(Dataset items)
+++
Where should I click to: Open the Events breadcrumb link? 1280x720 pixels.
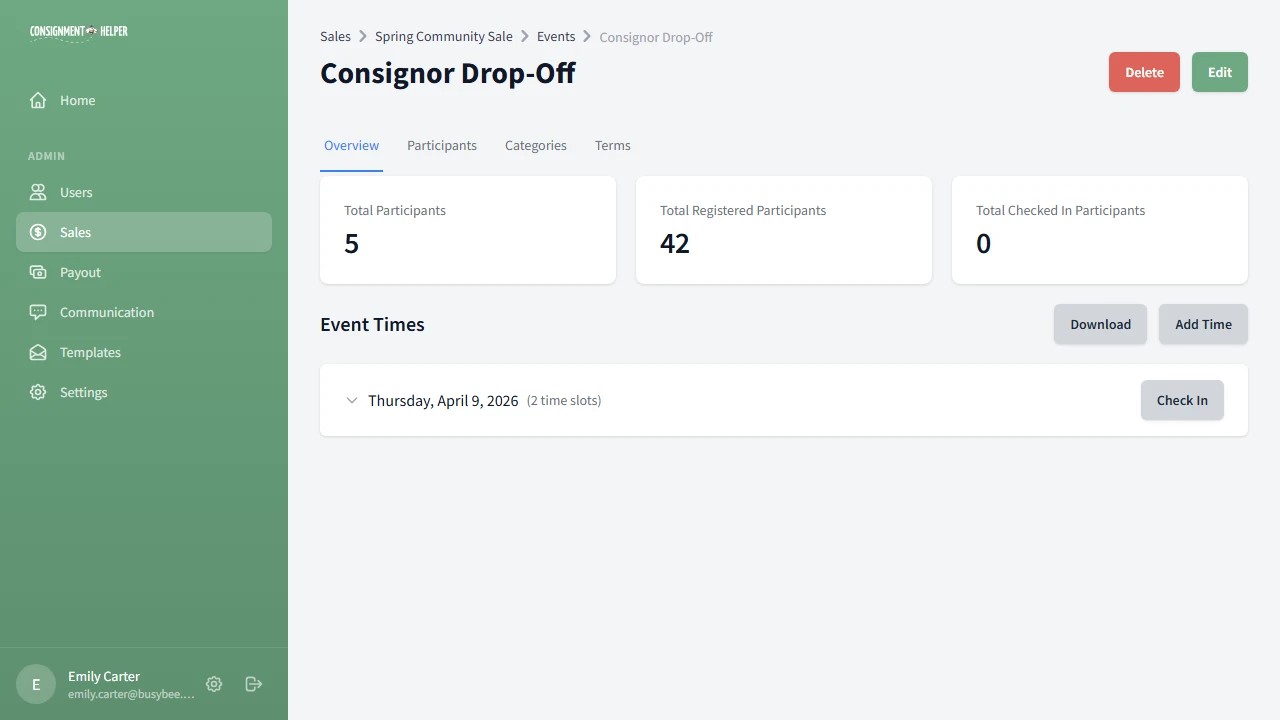[556, 36]
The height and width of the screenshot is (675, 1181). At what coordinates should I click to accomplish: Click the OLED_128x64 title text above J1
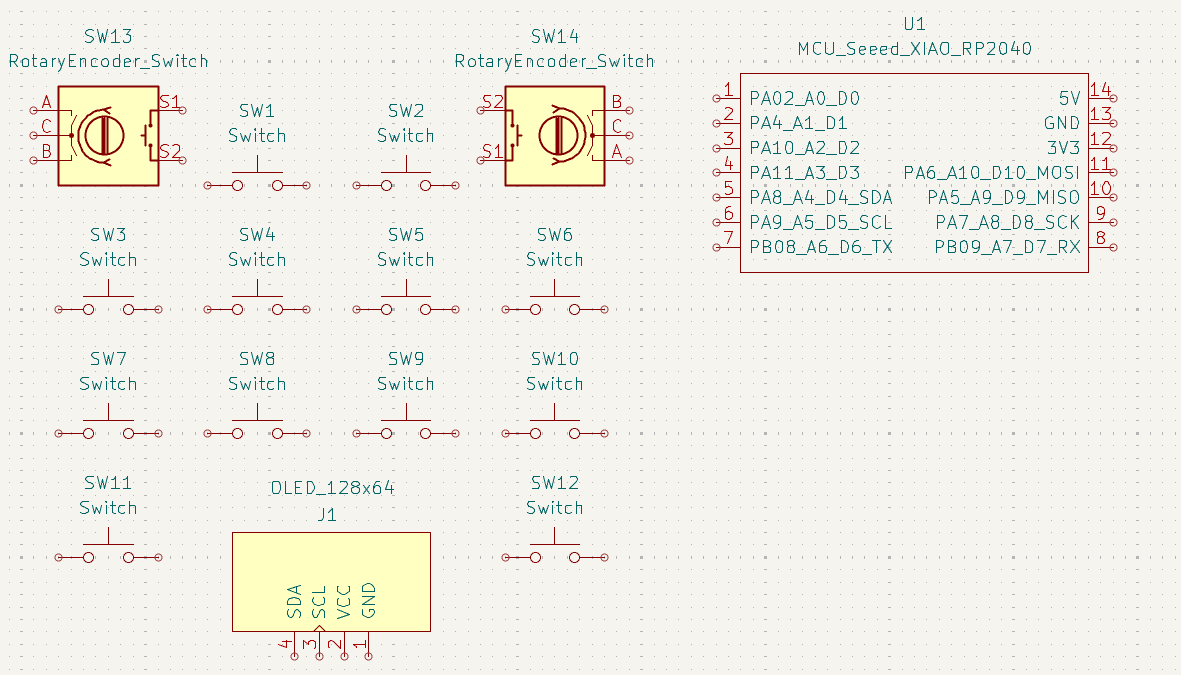pyautogui.click(x=330, y=489)
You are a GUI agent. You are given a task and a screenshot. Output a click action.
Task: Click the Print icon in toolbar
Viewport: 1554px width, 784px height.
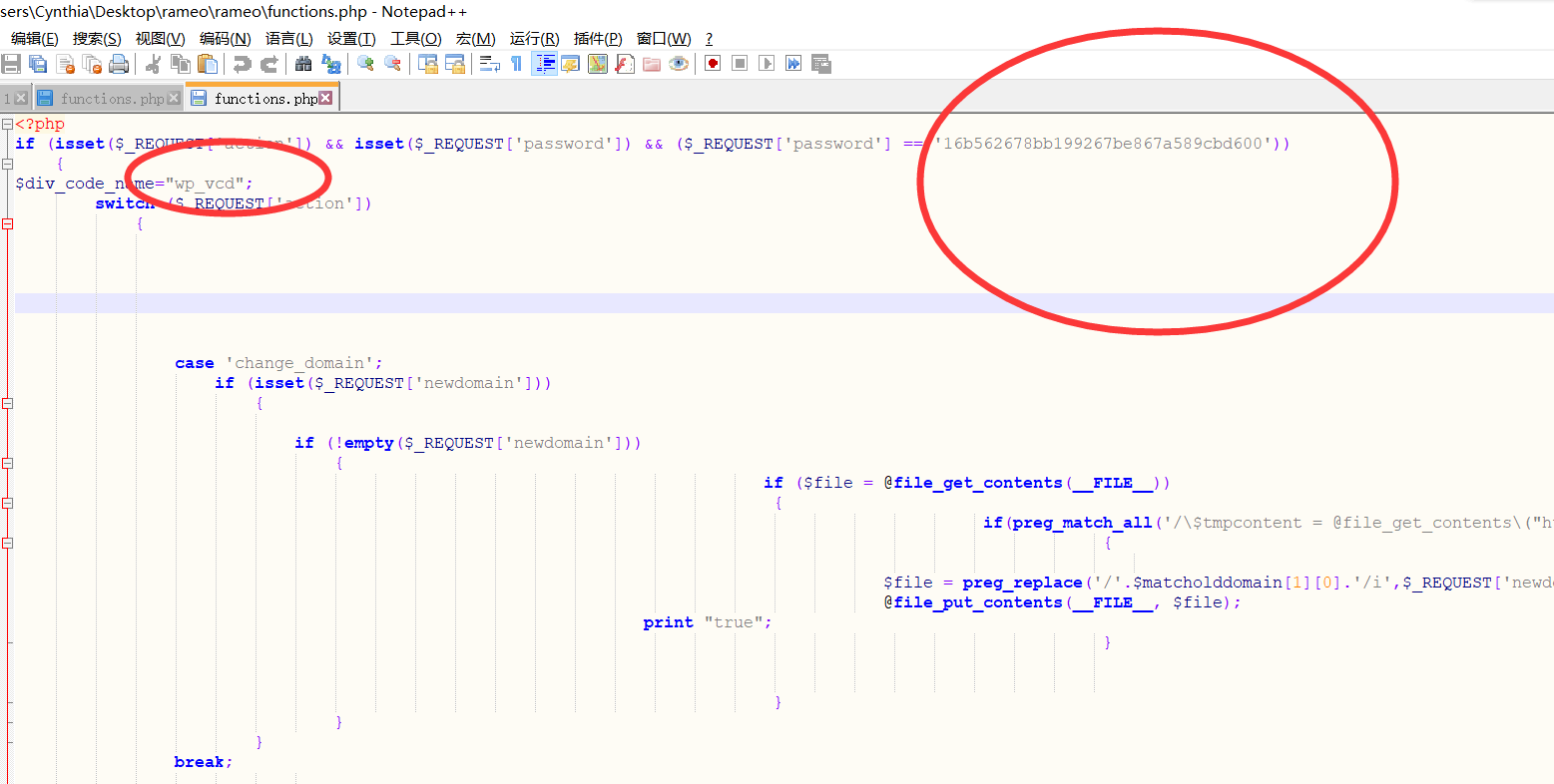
+++
In your copy, please omit the pictures and print every line of the records exactly.

COMPLETED EXERCISE
Where should I click to: Open the Events breadcrumb link? 1280x720 pixels.
[556, 36]
The height and width of the screenshot is (675, 1181). At what coordinates should I click to accomplish: Click the OLED_128x64 title text above J1
pyautogui.click(x=330, y=489)
You are a GUI agent. You are given a task and a screenshot. Output a click action.
Task: Click the Print icon in toolbar
Viewport: 1554px width, 784px height.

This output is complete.